▶ Directive
Rewrite the lines of the material that begin at the line containing "Viewport: 1963px width, 431px height." and end at the line containing "Looking at the screenshot, I should (x=37, y=349).", changing "Instruction" to "Goal" and leaving everything else as it is.

======== Excerpted records

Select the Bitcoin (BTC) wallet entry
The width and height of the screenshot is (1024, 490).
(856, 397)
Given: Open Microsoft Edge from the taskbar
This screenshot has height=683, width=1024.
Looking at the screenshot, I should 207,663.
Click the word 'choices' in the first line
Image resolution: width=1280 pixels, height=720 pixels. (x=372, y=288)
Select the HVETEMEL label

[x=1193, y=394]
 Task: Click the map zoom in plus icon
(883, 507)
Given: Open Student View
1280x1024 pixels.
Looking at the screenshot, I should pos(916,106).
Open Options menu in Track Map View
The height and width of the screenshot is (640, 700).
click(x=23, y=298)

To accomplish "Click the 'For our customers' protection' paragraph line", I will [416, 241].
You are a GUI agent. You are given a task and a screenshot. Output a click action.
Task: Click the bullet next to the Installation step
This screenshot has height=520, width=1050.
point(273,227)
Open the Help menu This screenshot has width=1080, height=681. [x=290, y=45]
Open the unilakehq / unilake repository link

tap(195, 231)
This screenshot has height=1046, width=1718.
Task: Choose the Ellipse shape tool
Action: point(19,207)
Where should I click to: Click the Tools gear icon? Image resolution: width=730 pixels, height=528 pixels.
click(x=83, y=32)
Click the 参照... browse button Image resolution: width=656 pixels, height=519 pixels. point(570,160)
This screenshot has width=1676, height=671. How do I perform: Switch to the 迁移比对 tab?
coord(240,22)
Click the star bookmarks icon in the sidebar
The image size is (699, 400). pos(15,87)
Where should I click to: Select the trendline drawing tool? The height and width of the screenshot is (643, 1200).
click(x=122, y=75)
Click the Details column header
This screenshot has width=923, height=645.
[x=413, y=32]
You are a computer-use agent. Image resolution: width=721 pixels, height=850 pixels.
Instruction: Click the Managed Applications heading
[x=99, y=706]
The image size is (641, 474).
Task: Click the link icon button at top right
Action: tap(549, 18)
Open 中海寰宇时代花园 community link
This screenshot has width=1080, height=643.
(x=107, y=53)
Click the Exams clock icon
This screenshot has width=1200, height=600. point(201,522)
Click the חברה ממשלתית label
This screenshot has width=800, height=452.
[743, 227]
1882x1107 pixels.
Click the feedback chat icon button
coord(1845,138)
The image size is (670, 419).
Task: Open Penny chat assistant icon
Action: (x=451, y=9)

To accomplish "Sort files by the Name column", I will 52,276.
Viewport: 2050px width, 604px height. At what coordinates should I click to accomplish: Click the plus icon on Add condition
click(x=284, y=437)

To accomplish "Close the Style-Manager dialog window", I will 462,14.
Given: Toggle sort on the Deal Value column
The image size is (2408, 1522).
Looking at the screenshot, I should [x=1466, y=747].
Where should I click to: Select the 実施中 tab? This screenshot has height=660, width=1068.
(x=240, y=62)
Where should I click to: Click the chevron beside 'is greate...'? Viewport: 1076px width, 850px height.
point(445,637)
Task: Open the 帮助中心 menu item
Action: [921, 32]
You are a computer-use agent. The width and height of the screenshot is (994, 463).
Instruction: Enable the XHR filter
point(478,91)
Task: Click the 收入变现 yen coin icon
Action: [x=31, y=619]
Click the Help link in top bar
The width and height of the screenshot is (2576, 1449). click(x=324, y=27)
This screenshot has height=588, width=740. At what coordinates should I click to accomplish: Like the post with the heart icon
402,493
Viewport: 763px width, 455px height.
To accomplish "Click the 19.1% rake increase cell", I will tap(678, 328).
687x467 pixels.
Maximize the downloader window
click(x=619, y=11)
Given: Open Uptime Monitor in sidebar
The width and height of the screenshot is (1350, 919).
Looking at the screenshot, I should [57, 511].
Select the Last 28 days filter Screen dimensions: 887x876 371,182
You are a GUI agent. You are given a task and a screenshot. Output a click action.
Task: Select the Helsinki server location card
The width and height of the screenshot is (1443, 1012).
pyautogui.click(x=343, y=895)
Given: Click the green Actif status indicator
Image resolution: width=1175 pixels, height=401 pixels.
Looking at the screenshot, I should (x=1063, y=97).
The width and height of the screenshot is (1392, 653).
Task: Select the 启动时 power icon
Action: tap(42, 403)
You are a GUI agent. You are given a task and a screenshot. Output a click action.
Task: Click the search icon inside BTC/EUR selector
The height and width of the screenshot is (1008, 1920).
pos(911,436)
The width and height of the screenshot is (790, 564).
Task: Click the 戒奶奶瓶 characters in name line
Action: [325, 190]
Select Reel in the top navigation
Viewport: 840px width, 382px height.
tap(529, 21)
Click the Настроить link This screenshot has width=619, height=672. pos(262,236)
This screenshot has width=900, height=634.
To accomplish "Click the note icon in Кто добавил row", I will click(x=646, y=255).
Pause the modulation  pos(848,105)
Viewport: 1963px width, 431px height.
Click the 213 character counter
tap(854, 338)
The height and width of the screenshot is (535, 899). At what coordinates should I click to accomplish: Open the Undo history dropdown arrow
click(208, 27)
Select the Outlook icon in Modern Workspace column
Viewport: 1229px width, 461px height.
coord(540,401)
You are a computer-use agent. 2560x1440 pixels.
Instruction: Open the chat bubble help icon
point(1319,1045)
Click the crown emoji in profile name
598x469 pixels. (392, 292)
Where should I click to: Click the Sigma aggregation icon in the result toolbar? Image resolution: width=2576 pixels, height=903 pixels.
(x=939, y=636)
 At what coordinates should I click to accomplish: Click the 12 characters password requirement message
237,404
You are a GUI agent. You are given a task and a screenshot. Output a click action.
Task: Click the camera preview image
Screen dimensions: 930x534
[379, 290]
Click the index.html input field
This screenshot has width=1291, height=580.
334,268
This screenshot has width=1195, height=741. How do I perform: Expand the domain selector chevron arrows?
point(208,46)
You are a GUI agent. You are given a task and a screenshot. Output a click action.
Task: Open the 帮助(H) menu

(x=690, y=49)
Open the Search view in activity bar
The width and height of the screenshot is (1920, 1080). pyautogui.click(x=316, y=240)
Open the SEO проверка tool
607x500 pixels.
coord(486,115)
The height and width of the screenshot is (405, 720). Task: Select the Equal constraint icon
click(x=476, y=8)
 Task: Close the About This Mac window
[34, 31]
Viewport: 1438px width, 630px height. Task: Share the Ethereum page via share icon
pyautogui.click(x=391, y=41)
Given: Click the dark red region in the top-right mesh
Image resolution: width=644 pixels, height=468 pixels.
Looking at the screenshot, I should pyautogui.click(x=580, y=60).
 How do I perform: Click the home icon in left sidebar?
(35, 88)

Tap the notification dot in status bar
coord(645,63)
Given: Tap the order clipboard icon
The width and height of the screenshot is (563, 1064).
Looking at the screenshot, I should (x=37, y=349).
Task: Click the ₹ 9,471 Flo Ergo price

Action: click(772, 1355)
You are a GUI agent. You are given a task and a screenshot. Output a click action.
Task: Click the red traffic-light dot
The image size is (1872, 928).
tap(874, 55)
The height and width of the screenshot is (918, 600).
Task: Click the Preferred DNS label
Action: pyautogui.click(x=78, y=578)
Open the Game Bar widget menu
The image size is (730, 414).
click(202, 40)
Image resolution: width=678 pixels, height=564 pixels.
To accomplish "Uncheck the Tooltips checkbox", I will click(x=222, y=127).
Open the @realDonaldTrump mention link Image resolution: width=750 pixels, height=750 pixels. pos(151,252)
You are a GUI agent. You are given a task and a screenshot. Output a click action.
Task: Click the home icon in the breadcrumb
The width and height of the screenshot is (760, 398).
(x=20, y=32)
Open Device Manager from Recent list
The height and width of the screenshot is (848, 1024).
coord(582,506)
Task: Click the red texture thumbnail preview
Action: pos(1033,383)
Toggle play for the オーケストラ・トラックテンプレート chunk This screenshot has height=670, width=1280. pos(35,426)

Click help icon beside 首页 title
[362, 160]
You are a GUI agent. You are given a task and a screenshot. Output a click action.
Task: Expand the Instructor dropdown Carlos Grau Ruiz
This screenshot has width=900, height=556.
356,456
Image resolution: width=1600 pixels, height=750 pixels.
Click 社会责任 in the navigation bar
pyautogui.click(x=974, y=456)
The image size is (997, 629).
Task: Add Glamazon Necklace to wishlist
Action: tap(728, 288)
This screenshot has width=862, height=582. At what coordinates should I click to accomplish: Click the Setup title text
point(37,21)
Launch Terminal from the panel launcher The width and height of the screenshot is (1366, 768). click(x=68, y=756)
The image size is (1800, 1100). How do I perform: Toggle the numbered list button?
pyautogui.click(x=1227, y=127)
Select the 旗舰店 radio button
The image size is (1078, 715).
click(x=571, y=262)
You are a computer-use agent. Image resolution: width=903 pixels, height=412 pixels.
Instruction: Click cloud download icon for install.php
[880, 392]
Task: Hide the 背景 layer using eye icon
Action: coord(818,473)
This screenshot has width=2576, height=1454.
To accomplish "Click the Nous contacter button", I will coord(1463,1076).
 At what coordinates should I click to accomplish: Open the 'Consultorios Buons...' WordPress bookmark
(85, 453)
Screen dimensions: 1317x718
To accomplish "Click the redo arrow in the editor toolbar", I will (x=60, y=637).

================

▶ Task response
Viewport: 1963px width, 431px height.
Click the 213 character counter
tap(854, 338)
The height and width of the screenshot is (535, 899). At what coordinates should I click to accomplish: Open the Undo history dropdown arrow
click(208, 27)
Select the Outlook icon in Modern Workspace column
Viewport: 1229px width, 461px height.
coord(540,401)
You are a computer-use agent. 2560x1440 pixels.
Goal: Open the chat bubble help icon
point(1319,1045)
Click the crown emoji in profile name
598x469 pixels. (392, 292)
Where should I click to: Click the Sigma aggregation icon in the result toolbar? Image resolution: width=2576 pixels, height=903 pixels.
(x=939, y=636)
 At what coordinates should I click to accomplish: Click the 12 characters password requirement message
237,404
You are a GUI agent. You are given a task and a screenshot. Output a click action.
Task: Click the camera preview image
Screen dimensions: 930x534
[379, 290]
Click the index.html input field
This screenshot has width=1291, height=580.
334,268
This screenshot has width=1195, height=741. How do I perform: Expand the domain selector chevron arrows?
point(208,46)
You are a GUI agent. You are given a task and a screenshot. Output a click action.
Task: Open the 帮助(H) menu

(x=690, y=49)
Open the Search view in activity bar
The width and height of the screenshot is (1920, 1080). pyautogui.click(x=316, y=240)
Open the SEO проверка tool
607x500 pixels.
coord(486,115)
The height and width of the screenshot is (405, 720). Task: Select the Equal constraint icon
click(x=476, y=8)
 Task: Close the About This Mac window
[34, 31]
Viewport: 1438px width, 630px height. Task: Share the Ethereum page via share icon
pyautogui.click(x=391, y=41)
Given: Click the dark red region in the top-right mesh
Image resolution: width=644 pixels, height=468 pixels.
Looking at the screenshot, I should pyautogui.click(x=580, y=60).
 How do I perform: Click the home icon in left sidebar?
(35, 88)

Tap the notification dot in status bar
coord(645,63)
Given: Tap the order clipboard icon
The width and height of the screenshot is (563, 1064).
Looking at the screenshot, I should (x=37, y=349).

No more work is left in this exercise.